A 2012 AARP survey found degenerative brain disorders are a major worry people have about growing old. But while a disease like Alzheimer's is "a very terrible disease, it affects only 10 percent of the aging population," said Marilyn Albert, Ph.D., an IOM report co-author and director of the Division of Cognitive Neuroscience at Johns Hopkins University School of Medicine. "Cognitive aging affects the rest. And although people completely understand that their kidneys or lungs might age, they don't particularly understand that's also true for the brain. There can be age-related changes in the brain that affect mental abilities that aren't disease."

Although at 84 her dad's still quite healthy, slowed reaction time and somewhat questionable judgment have worried Sylvia Penn and her siblings.

The Pittsburgh, Pennsylvania, woman and her two brothers recently convinced their father to give up his car keys. It won't stun them if at some point he cannot live alone although she checks in daily, she said. In the meantime, she actively seeks ways to slow aging-related decline. She encourages him to be involved with her family and his church and they often go for walks, although he's more sedentary than she would like because of arthritis.

Reducing damage

The report emphasizes the brain is susceptible to the same things that hurt the heart, like diabetes or high blood pressure or smoking. Just as strategies like adequate exercise and an attentive physician help heart health, they can aid brain health, too. Recognizing it provides guidance for adult children of elderly people, for caretakers and for the individuals themselves.

People can promote cognitive health with physical activity, the report says. Reducing heart disease risk factors reduces the cognitive-woe quotient. The report says to control blood pressure and blood sugar levels and don't smoke. It recommends collaborating with a doctor and recognizing that some medications including over-the-counter drugs can hurt mental status.

The report lists other strategies believed to help: Be socially and intellectually active, get plenty of sleep, monitor medications.

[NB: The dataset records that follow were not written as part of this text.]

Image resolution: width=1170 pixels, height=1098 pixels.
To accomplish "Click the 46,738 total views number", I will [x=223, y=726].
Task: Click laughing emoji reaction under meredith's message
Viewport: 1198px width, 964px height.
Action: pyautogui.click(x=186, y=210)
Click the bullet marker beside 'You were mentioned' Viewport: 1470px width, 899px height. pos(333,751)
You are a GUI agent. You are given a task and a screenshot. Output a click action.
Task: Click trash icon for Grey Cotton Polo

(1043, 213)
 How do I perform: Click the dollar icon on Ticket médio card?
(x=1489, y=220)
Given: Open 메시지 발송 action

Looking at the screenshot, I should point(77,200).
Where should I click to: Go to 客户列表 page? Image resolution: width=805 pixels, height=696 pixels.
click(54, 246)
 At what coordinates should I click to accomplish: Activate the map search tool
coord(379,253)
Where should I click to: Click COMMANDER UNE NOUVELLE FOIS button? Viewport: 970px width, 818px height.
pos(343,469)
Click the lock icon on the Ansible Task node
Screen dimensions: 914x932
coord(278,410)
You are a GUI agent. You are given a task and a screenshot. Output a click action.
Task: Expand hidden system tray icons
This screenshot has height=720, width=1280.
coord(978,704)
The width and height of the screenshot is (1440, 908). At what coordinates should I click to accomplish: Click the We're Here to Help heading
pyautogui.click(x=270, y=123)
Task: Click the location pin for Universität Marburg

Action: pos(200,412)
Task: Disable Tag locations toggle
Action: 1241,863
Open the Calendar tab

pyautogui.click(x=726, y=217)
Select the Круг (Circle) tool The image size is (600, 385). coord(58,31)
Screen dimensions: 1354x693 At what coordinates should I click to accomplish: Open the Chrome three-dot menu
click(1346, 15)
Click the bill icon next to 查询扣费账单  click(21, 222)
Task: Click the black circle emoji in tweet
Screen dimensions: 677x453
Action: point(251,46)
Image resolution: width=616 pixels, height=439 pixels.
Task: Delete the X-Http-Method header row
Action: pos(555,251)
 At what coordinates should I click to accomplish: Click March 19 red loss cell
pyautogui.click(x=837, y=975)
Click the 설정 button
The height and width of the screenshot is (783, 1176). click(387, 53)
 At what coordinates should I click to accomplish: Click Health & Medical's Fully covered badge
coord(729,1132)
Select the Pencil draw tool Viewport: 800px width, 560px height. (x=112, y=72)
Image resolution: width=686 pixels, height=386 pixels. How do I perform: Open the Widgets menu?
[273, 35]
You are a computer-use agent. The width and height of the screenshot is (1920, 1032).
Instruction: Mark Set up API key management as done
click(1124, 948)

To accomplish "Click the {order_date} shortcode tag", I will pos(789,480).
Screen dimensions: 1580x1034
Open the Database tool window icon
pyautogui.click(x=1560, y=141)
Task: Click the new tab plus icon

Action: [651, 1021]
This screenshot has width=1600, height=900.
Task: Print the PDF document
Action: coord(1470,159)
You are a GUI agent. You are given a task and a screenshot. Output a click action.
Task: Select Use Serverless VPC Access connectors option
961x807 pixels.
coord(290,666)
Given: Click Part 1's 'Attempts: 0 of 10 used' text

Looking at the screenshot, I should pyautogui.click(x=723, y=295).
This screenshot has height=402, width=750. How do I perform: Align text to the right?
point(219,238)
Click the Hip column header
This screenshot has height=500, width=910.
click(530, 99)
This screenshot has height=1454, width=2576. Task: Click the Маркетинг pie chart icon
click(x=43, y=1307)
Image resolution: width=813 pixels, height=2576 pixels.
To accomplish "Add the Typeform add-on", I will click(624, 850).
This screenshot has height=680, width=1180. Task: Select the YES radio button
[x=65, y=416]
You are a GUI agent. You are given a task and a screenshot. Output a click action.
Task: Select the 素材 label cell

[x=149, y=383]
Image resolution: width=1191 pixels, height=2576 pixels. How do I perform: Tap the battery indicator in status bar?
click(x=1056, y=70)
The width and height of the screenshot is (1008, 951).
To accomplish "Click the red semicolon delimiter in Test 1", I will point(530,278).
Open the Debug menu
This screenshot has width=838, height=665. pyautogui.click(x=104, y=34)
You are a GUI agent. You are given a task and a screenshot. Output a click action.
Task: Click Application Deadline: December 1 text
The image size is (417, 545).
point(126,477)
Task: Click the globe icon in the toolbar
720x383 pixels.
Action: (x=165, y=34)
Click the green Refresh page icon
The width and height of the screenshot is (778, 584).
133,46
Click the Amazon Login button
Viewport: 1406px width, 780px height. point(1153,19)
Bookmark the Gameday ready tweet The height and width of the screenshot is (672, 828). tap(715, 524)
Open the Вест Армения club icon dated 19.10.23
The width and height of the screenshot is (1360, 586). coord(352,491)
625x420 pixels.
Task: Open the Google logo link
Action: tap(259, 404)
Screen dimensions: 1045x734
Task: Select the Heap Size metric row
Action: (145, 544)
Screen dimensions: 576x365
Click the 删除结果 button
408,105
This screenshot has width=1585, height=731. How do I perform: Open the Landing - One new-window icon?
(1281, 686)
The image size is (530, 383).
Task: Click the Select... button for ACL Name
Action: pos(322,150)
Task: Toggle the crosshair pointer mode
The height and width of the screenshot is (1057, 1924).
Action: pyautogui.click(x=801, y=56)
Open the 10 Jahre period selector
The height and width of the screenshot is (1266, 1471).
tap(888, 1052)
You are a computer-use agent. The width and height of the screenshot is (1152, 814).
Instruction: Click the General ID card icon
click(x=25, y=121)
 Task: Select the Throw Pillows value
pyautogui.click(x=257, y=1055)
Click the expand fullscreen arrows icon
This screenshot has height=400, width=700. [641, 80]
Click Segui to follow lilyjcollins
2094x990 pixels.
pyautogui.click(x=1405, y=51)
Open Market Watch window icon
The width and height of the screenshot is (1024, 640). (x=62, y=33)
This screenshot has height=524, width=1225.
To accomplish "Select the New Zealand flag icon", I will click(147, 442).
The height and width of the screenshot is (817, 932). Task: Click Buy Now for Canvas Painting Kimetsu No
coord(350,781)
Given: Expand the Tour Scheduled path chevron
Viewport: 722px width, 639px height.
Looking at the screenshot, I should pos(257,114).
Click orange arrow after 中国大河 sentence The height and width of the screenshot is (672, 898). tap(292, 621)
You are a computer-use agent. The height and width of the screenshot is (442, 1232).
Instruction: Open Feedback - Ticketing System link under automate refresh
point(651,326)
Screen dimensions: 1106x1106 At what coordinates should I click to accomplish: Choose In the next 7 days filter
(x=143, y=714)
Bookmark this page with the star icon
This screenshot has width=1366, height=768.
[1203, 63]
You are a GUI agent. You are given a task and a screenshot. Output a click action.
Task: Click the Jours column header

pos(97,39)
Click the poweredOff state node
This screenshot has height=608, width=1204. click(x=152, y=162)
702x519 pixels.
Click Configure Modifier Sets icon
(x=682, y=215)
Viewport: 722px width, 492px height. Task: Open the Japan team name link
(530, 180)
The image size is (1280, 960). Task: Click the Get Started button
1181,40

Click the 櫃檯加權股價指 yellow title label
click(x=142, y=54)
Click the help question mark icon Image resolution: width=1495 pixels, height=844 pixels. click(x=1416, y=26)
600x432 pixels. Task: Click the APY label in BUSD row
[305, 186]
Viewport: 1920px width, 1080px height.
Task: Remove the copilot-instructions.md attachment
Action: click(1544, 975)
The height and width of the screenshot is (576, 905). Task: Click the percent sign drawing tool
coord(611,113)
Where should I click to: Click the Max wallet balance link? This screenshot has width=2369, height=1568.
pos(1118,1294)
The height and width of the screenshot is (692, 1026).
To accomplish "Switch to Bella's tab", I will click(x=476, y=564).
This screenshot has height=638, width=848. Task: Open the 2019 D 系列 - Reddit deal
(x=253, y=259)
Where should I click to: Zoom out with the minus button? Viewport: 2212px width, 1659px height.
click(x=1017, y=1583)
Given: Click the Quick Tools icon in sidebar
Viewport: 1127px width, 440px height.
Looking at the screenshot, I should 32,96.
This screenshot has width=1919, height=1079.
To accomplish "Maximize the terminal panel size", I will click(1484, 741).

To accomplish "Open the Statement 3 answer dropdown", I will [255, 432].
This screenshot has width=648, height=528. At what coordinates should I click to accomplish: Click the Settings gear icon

Prince, the retired dentist, touts sleep as vital throughout life and certainly if one hopes to age well mentally. Even before you're old, he said, not sleeping enough causes problems. And it makes people grumpy to boot. He's an early-to-bed, early-to-rise kind of guy who says he doesn't sit around much. Parking in front of a television has little appeal.

While Albert said most people probably experience age-related changes, it's well-known that some people in their 80s perform as well as people in their 30s at some tasks. "That's what we would like for everybody," she said. "We're trying to say, 'What are the basic things that happen with age and what can people do to maximize their function as they get older?'"

Albert said the concept of cognitive reserve suggests the brain has mechanisms that can help overcome pathology, so people function at a high level. It may result from having a "flexible and efficient" brain. More study is needed, the report says.

The report tells doctors to work with families to address concerns about mental function, to watch for changes that are not complained about and to be proactive in heading off preventable decline.

In the face of change, doctors have a lot to look at, including kidney and lung function or the possibility of vitamin deficiencies, among other things that impact cognition. They should also observe when there are no complaints, she added.

"Anybody knows if they are dealing with old people how variable it can be," Albert said. "Some people are doing remarkably well, and that's what we would like for everybody."